One year after China promised to ban certain recyclables from import, North American recycling programs are making changes to what they’ll accept. Glass and certain types of plastics are among the materials that will be sent to the landfill instead.

Bethel Park and Erie County, Pennsylvania; Candler County, Georgia; and St. Albert, Canada, are just a few places that have recently stopped collecting glass in their curbside programs.

In Georgia, Candler Recycling Center reports that glass and plastic recycling is “suspended” until the county can find a place to take these materials. The materials were previously sent to Bulloch County, which is no longer accepting glass or plastic.

St. Albert has also taken glass, to-go cups and single-serve plastic yogurt cups off the list of acceptable recyclables. The city notes changes in the global recycling market and contamination as the reasons.

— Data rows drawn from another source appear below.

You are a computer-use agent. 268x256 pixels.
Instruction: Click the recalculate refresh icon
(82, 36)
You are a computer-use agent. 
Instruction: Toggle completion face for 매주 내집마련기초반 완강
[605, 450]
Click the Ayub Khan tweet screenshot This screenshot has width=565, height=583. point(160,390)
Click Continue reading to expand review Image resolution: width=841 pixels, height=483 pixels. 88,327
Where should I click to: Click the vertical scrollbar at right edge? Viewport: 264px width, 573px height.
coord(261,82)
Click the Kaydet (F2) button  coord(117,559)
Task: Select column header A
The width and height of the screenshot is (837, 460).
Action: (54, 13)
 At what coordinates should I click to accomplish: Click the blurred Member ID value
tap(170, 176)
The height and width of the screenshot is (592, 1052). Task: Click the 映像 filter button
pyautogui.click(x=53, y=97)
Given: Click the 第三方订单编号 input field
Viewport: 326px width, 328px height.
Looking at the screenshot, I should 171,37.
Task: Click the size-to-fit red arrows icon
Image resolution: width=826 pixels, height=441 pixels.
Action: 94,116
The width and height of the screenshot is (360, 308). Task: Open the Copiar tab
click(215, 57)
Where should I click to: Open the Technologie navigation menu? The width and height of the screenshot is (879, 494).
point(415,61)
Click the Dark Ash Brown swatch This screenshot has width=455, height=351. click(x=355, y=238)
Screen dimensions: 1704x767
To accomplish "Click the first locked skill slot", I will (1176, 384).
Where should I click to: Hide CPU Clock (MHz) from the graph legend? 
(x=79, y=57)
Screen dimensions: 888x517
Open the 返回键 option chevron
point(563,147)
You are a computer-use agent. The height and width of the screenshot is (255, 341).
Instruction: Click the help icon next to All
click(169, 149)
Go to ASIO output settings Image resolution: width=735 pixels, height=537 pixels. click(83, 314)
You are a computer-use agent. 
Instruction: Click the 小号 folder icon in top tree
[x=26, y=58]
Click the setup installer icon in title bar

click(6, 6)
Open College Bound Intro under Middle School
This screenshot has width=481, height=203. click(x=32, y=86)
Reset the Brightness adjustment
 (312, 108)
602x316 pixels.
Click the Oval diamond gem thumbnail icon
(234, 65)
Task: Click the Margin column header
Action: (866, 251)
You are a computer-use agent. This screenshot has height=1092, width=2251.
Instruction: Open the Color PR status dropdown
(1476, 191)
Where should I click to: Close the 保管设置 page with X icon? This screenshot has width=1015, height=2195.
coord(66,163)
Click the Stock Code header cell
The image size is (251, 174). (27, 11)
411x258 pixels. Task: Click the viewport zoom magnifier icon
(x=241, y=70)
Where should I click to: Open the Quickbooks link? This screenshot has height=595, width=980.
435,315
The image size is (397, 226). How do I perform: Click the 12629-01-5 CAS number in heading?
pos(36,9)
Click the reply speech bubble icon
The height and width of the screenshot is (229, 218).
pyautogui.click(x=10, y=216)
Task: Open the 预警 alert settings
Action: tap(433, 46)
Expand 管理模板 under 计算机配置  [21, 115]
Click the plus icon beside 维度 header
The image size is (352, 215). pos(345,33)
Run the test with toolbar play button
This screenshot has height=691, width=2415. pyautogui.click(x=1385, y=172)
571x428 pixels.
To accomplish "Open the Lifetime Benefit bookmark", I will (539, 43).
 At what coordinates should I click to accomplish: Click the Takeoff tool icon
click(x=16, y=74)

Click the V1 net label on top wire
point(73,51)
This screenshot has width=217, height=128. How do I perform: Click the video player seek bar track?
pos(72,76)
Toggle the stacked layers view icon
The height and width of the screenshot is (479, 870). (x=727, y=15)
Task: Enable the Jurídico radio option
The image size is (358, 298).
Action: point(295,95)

“Global markets are no longer accepting as many recyclables, so we are making changes to our recycling programs,” says Olivia Kwok, the city’s supervisor for waste and diversion programs. “We are still working on our plans for glass. We do encourage residents to reuse glass bottles and jars for crafting and home storage.”

Erie County relies on waste haulers and recyclers, such as Waste Management, to provide recycling services to residents and businesses within 38 municipalities. In January, Waste Management announced a ban on recycling plastic bags, says Brittany Prischak, the county’s sustainability coordinator. Envelopes, junk mail, certain types of plastics and glass quickly followed as materials to be “phased out” of recycling programs.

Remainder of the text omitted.